Analyzing Machine Learning Approaches for Online Malware Detection in Cloud
Kimmell, Jeffrey C, Abdelsalam, Mahmoud, Gupta, Maanak
The variety of services and functionality offered by various cloud service providers (CSP) have exploded lately. Utilizing such services has created numerous opportunities for enterprises infrastructure to become cloud-based and, in turn, assisted the enterprises to easily and flexibly offer services to their customers. The practice of renting out access to servers to clients for computing and storage purposes is known as Infrastructure as a Service (IaaS).
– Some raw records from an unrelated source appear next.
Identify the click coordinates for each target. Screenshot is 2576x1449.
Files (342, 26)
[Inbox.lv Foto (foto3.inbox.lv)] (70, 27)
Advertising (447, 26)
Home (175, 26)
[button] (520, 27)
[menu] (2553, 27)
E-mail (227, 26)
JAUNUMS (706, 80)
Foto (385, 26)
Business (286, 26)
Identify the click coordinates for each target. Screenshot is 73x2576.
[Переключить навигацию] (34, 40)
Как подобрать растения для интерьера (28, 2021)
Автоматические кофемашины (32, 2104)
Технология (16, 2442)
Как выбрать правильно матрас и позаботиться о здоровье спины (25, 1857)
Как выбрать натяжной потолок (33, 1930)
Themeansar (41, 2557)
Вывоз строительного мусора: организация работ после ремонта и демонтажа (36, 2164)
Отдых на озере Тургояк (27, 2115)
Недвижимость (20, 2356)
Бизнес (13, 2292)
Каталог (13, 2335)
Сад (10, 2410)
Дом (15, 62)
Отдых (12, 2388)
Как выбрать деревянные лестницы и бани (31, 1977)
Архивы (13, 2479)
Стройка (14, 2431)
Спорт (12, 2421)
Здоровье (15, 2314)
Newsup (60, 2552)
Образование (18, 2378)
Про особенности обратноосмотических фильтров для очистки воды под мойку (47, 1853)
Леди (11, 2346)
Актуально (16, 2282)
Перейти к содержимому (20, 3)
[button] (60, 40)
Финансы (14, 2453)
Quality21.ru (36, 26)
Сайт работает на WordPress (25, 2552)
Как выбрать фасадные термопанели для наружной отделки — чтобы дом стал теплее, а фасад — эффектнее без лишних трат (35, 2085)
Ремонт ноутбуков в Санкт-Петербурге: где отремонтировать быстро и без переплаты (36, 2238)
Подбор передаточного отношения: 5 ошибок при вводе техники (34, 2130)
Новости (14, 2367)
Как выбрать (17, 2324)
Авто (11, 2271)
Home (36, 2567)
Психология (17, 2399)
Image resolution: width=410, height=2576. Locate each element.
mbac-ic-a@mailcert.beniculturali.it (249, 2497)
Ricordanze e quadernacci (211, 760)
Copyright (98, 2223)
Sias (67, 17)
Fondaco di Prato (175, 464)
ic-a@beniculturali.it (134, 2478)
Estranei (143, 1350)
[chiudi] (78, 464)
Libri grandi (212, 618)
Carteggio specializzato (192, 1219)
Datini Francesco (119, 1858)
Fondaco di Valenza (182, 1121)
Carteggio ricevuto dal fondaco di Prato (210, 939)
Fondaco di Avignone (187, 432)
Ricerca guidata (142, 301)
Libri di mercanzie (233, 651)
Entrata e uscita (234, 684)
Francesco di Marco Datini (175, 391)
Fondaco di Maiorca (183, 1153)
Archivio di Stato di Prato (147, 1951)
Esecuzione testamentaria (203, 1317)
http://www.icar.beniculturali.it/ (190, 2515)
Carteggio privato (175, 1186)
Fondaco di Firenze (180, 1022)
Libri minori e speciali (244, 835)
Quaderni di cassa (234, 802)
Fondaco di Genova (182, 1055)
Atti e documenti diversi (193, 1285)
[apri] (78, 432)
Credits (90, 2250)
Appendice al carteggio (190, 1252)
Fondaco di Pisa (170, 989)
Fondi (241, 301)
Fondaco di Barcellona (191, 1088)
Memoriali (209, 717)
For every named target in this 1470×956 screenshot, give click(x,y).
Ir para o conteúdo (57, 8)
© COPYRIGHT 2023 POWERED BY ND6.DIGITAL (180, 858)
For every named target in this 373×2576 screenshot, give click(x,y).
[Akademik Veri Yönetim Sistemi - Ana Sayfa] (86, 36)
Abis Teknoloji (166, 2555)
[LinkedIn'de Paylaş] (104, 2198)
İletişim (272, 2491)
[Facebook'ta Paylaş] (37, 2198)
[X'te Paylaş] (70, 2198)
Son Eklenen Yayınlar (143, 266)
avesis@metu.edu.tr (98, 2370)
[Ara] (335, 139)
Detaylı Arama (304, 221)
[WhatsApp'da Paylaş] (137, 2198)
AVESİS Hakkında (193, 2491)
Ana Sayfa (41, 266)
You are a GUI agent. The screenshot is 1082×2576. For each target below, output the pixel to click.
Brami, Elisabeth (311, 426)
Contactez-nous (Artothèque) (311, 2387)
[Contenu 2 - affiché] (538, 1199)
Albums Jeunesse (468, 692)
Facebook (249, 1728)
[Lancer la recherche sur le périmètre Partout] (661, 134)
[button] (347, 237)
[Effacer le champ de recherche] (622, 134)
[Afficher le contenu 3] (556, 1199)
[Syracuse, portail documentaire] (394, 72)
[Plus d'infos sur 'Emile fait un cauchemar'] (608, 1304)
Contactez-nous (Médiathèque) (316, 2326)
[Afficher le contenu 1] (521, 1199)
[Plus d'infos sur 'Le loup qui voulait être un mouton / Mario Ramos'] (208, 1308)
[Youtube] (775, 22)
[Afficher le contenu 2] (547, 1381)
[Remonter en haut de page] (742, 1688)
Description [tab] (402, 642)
The popularity of IaaS has led to serious and critical concerns with respect to the cyber security and privacy. In particular, malware is often leveraged by malicious entities against cloud services to compromise sensitive data or to obstruct their functionality. In response to this growing menace, malware detection for cloud environments has become a widely researched topic with numerous methods being proposed and deployed. In this paper, we present online malware detection based on process level performance metrics, and analyze the effectiveness of different baseline machine learning models including, Support Vector Classifier (SVC), Random Forest Classifier (RFC), KNearest Neighbor (KNN), Gradient Boosted Classifier (GBC), Gaussian Naive Bayes (GNB) and Convolutional Neural Networks (CNN). Our analysis conclude that neural network models can most accurately detect the impact malware have on the process level features of virtual machines in the cloud, and therefore are best suited to detect them. Our models were trained, validated, and tested by using a dataset of 40,680 malicious and benign samples. The dataset was complied by running different families of malware (collected from VirusTotal) in a live cloud environment and collecting the process level features.